Weekend with family, and all of a sudden, people need to be in different places at the same time. Rather uncharacteristically, I drive one person back to cook, drive back, and set out on foot to catch up the others.

I don’t get many solitary walks these days. Not ones where you’re in the country already, and it actually feels like an outing. There I am, stomping along with the his and hers coffee flasks from the car, looking out for the others, but still, slowing a little on the inside.
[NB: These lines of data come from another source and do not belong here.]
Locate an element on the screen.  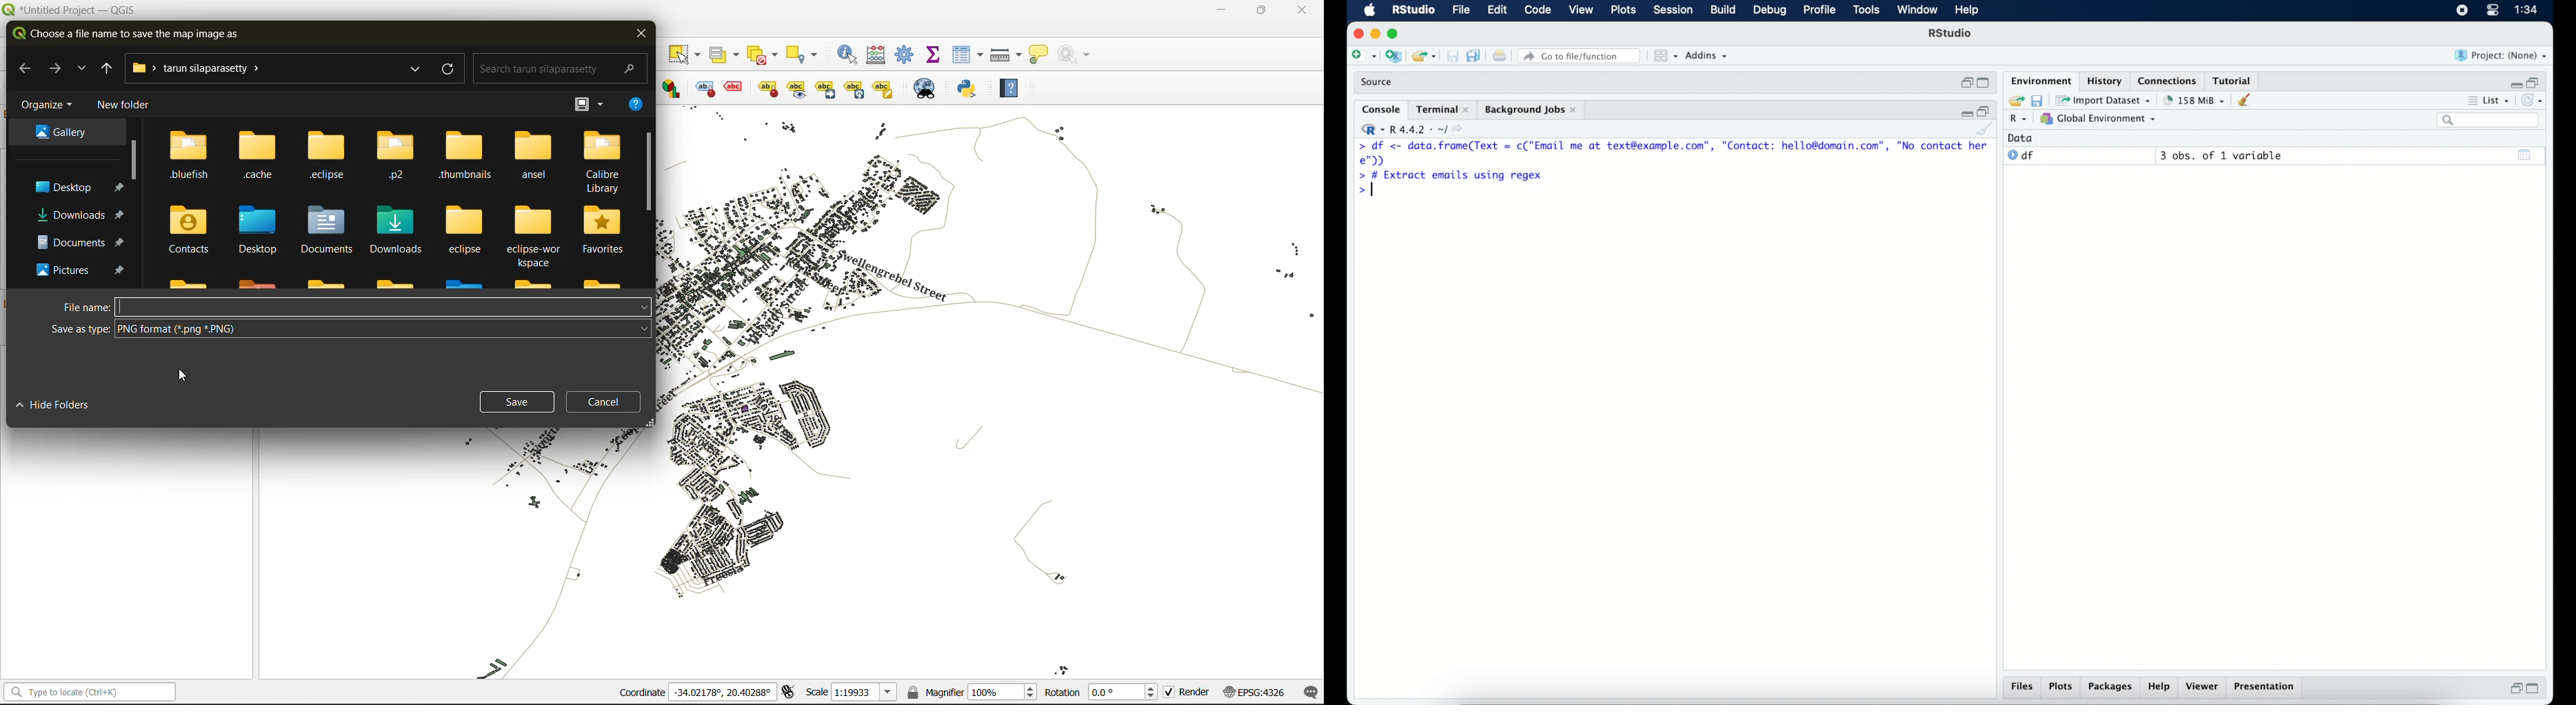
158 MB is located at coordinates (2196, 100). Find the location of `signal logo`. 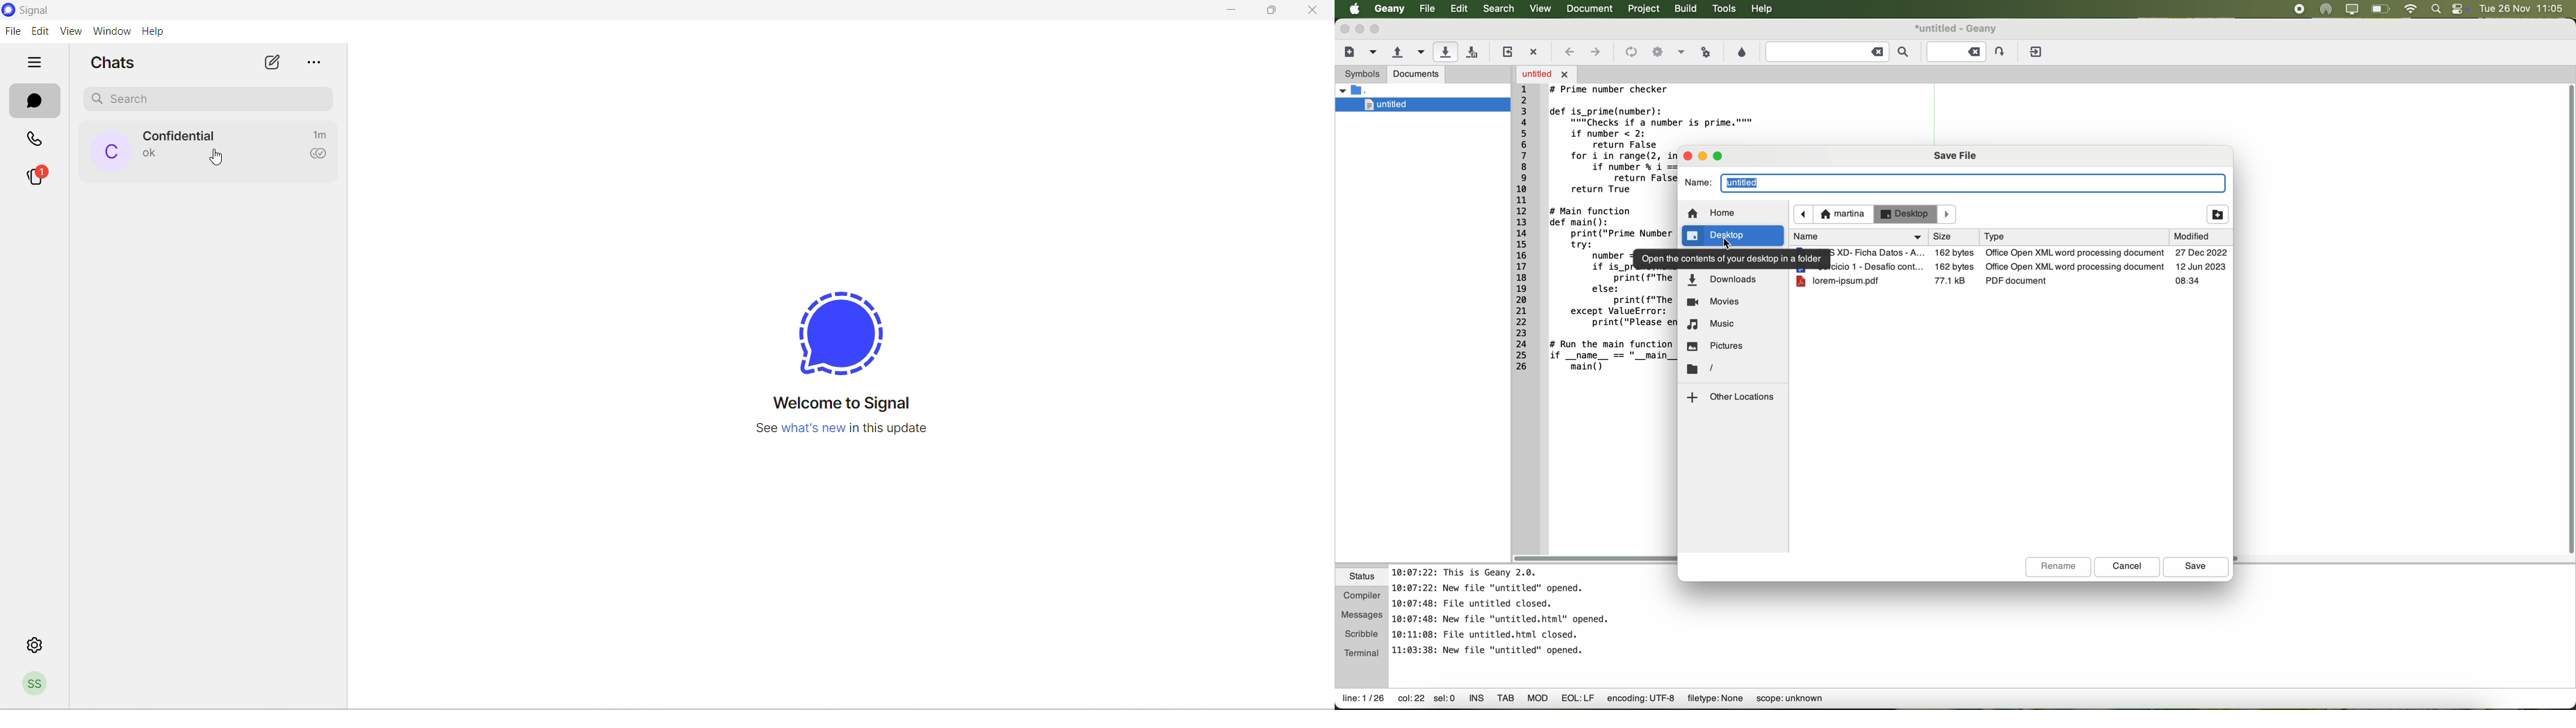

signal logo is located at coordinates (837, 333).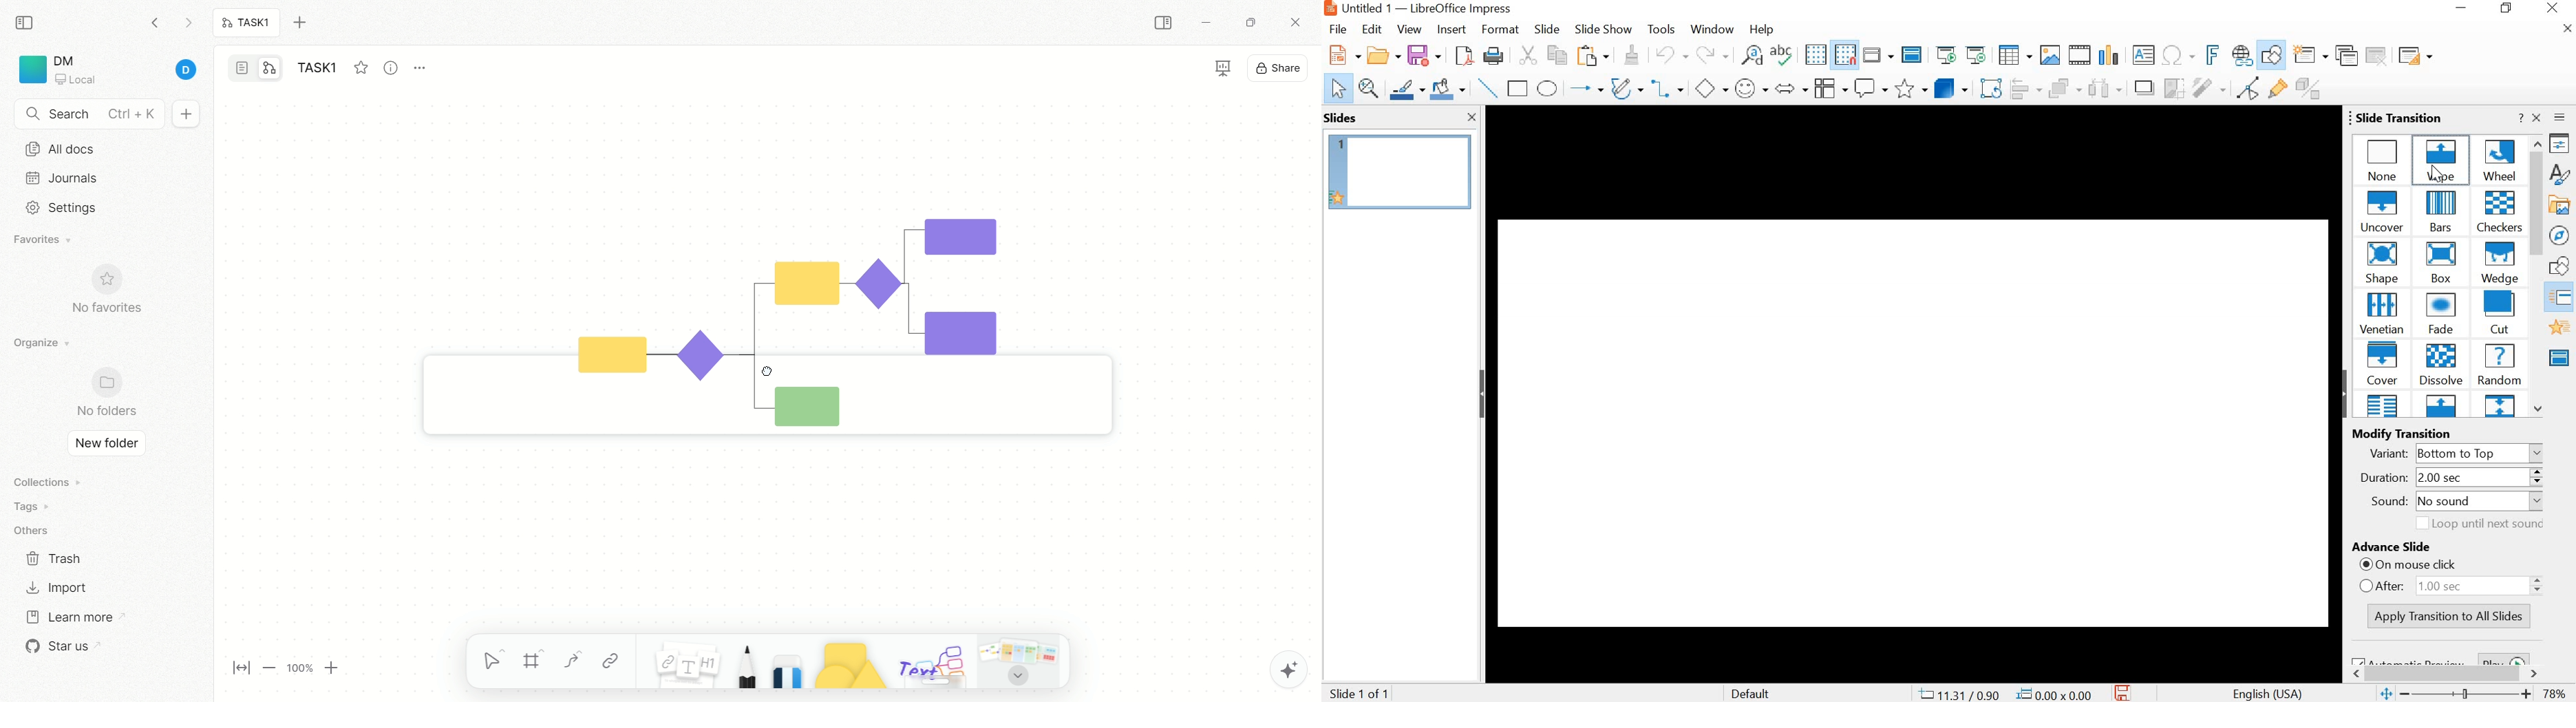 This screenshot has height=728, width=2576. What do you see at coordinates (1879, 54) in the screenshot?
I see `Display views` at bounding box center [1879, 54].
The sunshine is lighting up any remaining bracken on the big bare hill that frames the view – that is the view, really. Some trees left with leaves on, most warm golds, others down to branches already, black by contrast. There are birds dotting around here and there. Golfers going about their Sunday morning business of hitting small balls from A to B.

Part of me is trying to catch up, and part of me doesn’t care too much. I am off duty. Mist is still rising off the tops of hills more distant. I stop, and have some of my own coffee, and try to soak in the moment – still autumn, not yet in the grip of winter. Crisp, with no need of deep and even.

All too soon, it seems, I hear the voices of the advance party. There are things to show me, including a golf ball sliced clean in half; a mighty boulder (or at least a medium sized rock) to hurl in the river. On the way back, there’s a large stick with a curve to it, and we spot the similarity to a bow, and set up a photo.

We are, as requested, working up an appetite for lunch. I am still peckish for more of my own walk, even as I join it to that of the others, and we head back to the car.